GOAL. Render every line of the listing below as a JSON array of strings, one string per line, skipping any blank lines.

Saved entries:

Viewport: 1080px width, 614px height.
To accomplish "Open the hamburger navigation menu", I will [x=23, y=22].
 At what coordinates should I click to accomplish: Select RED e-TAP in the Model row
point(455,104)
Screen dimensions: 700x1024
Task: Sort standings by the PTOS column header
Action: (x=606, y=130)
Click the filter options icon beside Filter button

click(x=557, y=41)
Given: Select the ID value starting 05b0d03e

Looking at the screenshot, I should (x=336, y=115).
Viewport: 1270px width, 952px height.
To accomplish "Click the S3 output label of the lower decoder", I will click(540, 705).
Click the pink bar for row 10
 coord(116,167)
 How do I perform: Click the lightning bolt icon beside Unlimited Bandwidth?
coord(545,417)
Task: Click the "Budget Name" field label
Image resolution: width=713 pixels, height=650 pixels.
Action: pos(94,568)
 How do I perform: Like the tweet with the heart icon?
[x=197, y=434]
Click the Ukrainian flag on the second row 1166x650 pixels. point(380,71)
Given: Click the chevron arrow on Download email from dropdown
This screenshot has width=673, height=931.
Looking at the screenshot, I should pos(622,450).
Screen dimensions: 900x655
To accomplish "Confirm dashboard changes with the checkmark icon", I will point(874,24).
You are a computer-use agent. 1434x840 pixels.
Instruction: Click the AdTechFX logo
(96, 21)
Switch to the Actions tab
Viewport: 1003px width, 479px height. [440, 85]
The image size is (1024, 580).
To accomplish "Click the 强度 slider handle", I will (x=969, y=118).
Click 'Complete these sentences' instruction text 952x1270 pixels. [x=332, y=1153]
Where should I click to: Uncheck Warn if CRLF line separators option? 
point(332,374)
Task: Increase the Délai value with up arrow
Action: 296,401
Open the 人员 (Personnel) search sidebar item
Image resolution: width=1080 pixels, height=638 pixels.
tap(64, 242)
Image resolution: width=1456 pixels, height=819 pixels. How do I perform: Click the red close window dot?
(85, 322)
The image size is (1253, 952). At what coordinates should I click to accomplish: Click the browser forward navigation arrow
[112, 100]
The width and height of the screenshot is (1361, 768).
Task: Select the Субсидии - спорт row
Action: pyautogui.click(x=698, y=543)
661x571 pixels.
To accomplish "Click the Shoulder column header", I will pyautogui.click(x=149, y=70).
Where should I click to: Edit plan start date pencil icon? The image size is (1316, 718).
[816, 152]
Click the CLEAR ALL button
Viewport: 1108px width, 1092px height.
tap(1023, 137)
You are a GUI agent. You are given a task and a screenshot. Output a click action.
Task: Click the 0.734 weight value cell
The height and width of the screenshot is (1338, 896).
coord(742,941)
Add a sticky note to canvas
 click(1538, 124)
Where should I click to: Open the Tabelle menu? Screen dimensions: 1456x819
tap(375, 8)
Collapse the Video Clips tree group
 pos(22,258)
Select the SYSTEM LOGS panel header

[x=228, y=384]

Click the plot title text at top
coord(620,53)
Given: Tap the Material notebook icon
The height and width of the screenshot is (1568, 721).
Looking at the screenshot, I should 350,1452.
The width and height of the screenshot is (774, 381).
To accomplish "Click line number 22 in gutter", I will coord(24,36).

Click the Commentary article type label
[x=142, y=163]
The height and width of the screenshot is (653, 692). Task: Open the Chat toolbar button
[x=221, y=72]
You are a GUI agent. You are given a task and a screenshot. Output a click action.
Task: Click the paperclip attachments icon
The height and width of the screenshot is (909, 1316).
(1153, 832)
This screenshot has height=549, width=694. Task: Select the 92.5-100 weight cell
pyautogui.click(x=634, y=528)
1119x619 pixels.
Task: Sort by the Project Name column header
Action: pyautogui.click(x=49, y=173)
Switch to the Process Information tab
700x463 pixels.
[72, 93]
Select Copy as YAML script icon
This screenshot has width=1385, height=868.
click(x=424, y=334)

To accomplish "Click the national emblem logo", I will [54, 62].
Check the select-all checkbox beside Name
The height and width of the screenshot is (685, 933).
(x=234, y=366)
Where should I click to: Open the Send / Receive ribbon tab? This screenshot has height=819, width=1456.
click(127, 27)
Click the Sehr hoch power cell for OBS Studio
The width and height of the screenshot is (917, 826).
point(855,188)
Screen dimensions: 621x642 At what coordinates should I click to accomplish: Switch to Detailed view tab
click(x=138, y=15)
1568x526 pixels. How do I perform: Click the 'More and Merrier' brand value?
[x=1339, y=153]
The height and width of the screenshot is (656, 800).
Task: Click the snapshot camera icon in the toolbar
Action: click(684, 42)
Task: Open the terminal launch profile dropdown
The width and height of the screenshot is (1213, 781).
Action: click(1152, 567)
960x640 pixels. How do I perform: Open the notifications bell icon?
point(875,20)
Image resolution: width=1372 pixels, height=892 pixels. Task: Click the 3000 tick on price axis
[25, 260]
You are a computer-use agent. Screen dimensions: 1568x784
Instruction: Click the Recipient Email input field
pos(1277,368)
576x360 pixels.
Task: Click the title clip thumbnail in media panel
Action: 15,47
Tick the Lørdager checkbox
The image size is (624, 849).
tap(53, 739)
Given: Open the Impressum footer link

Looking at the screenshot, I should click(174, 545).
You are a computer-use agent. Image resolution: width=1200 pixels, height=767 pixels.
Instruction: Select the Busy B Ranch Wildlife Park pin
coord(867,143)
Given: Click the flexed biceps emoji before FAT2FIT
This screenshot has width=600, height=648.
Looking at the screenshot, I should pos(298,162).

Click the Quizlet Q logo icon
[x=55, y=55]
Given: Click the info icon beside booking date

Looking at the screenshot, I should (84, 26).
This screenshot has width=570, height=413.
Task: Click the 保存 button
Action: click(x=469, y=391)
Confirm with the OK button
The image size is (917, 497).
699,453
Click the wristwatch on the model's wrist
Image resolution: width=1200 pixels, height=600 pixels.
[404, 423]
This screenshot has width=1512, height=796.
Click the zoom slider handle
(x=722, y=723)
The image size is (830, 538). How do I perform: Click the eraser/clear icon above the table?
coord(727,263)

OUTPUT OF THE TASK.
[
  "Viewport: 1080px width, 614px height.",
  "To accomplish \"Open the hamburger navigation menu\", I will [x=23, y=22].",
  " At what coordinates should I click to accomplish: Select RED e-TAP in the Model row",
  "point(455,104)",
  "Screen dimensions: 700x1024",
  "Task: Sort standings by the PTOS column header",
  "Action: (x=606, y=130)",
  "Click the filter options icon beside Filter button",
  "click(x=557, y=41)",
  "Given: Select the ID value starting 05b0d03e",
  "Looking at the screenshot, I should (x=336, y=115).",
  "Viewport: 1270px width, 952px height.",
  "To accomplish \"Click the S3 output label of the lower decoder\", I will click(540, 705).",
  "Click the pink bar for row 10",
  " coord(116,167)",
  " How do I perform: Click the lightning bolt icon beside Unlimited Bandwidth?",
  "coord(545,417)",
  "Task: Click the \"Budget Name\" field label",
  "Image resolution: width=713 pixels, height=650 pixels.",
  "Action: pos(94,568)",
  " How do I perform: Like the tweet with the heart icon?",
  "[x=197, y=434]",
  "Click the Ukrainian flag on the second row 1166x650 pixels. point(380,71)",
  "Given: Click the chevron arrow on Download email from dropdown",
  "This screenshot has width=673, height=931.",
  "Looking at the screenshot, I should pos(622,450).",
  "Screen dimensions: 900x655",
  "To accomplish \"Confirm dashboard changes with the checkmark icon\", I will point(874,24).",
  "You are a computer-use agent. 1434x840 pixels.",
  "Instruction: Click the AdTechFX logo",
  "(96, 21)",
  "Switch to the Actions tab",
  "Viewport: 1003px width, 479px height. [440, 85]",
  "The image size is (1024, 580).",
  "To accomplish \"Click the 强度 slider handle\", I will (x=969, y=118).",
  "Click 'Complete these sentences' instruction text 952x1270 pixels. [x=332, y=1153]",
  "Where should I click to: Uncheck Warn if CRLF line separators option? ",
  "point(332,374)",
  "Task: Increase the Délai value with up arrow",
  "Action: 296,401",
  "Open the 人员 (Personnel) search sidebar item",
  "Image resolution: width=1080 pixels, height=638 pixels.",
  "tap(64, 242)",
  "Image resolution: width=1456 pixels, height=819 pixels. How do I perform: Click the red close window dot?",
  "(85, 322)",
  "The image size is (1253, 952). At what coordinates should I click to accomplish: Click the browser forward navigation arrow",
  "[112, 100]",
  "The width and height of the screenshot is (1361, 768).",
  "Task: Select the Субсидии - спорт row",
  "Action: pyautogui.click(x=698, y=543)",
  "661x571 pixels.",
  "To accomplish \"Click the Shoulder column header\", I will pyautogui.click(x=149, y=70).",
  "Where should I click to: Edit plan start date pencil icon? The image size is (1316, 718).",
  "[816, 152]",
  "Click the CLEAR ALL button",
  "Viewport: 1108px width, 1092px height.",
  "tap(1023, 137)",
  "You are a GUI agent. You are given a task and a screenshot. Output a click action.",
  "Task: Click the 0.734 weight value cell",
  "The height and width of the screenshot is (1338, 896).",
  "coord(742,941)",
  "Add a sticky note to canvas",
  " click(1538, 124)",
  "Where should I click to: Open the Tabelle menu? Screen dimensions: 1456x819",
  "tap(375, 8)",
  "Collapse the Video Clips tree group",
  " pos(22,258)",
  "Select the SYSTEM LOGS panel header",
  "[x=228, y=384]",
  "Click the plot title text at top",
  "coord(620,53)",
  "Given: Tap the Material notebook icon",
  "The height and width of the screenshot is (1568, 721).",
  "Looking at the screenshot, I should 350,1452.",
  "The width and height of the screenshot is (774, 381).",
  "To accomplish \"Click line number 22 in gutter\", I will coord(24,36).",
  "Click the Commentary article type label",
  "[x=142, y=163]",
  "The height and width of the screenshot is (653, 692). Task: Open the Chat toolbar button",
  "[x=221, y=72]",
  "You are a GUI agent. You are given a task and a screenshot. Output a click action.",
  "Task: Click the paperclip attachments icon",
  "The height and width of the screenshot is (909, 1316).",
  "(1153, 832)",
  "This screenshot has height=549, width=694. Task: Select the 92.5-100 weight cell",
  "pyautogui.click(x=634, y=528)",
  "1119x619 pixels.",
  "Task: Sort by the Project Name column header",
  "Action: pyautogui.click(x=49, y=173)",
  "Switch to the Process Information tab",
  "700x463 pixels.",
  "[72, 93]",
  "Select Copy as YAML script icon",
  "This screenshot has width=1385, height=868.",
  "click(x=424, y=334)",
  "To accomplish \"Click the national emblem logo\", I will [54, 62].",
  "Check the select-all checkbox beside Name",
  "The height and width of the screenshot is (685, 933).",
  "(x=234, y=366)",
  "Where should I click to: Open the Send / Receive ribbon tab? This screenshot has height=819, width=1456.",
  "click(127, 27)",
  "Click the Sehr hoch power cell for OBS Studio",
  "The width and height of the screenshot is (917, 826).",
  "point(855,188)",
  "Screen dimensions: 621x642 At what coordinates should I click to accomplish: Switch to Detailed view tab",
  "click(x=138, y=15)",
  "1568x526 pixels. How do I perform: Click the 'More and Merrier' brand value?",
  "[x=1339, y=153]",
  "The height and width of the screenshot is (656, 800).",
  "Task: Click the snapshot camera icon in the toolbar",
  "Action: click(684, 42)",
  "Task: Open the terminal launch profile dropdown",
  "The width and height of the screenshot is (1213, 781).",
  "Action: click(1152, 567)",
  "960x640 pixels. How do I perform: Open the notifications bell icon?",
  "point(875,20)",
  "Image resolution: width=1372 pixels, height=892 pixels. Task: Click the 3000 tick on price axis",
  "[25, 260]",
  "You are a computer-use agent. Screen dimensions: 1568x784",
  "Instruction: Click the Recipient Email input field",
  "pos(1277,368)",
  "576x360 pixels.",
  "Task: Click the title clip thumbnail in media panel",
  "Action: 15,47",
  "Tick the Lørdager checkbox",
  "The image size is (624, 849).",
  "tap(53, 739)",
  "Given: Open the Impressum footer link",
  "Looking at the screenshot, I should click(174, 545).",
  "You are a computer-use agent. Image resolution: width=1200 pixels, height=767 pixels.",
  "Instruction: Select the Busy B Ranch Wildlife Park pin",
  "coord(867,143)",
  "Given: Click the flexed biceps emoji before FAT2FIT",
  "This screenshot has width=600, height=648.",
  "Looking at the screenshot, I should pos(298,162).",
  "Click the Quizlet Q logo icon",
  "[x=55, y=55]",
  "Given: Click the info icon beside booking date",
  "Looking at the screenshot, I should (84, 26).",
  "This screenshot has width=570, height=413.",
  "Task: Click the 保存 button",
  "Action: click(x=469, y=391)",
  "Confirm with the OK button",
  "The image size is (917, 497).",
  "699,453",
  "Click the wristwatch on the model's wrist",
  "Image resolution: width=1200 pixels, height=600 pixels.",
  "[404, 423]",
  "This screenshot has width=1512, height=796.",
  "Click the zoom slider handle",
  "(x=722, y=723)",
  "The image size is (830, 538). How do I perform: Click the eraser/clear icon above the table?",
  "coord(727,263)"
]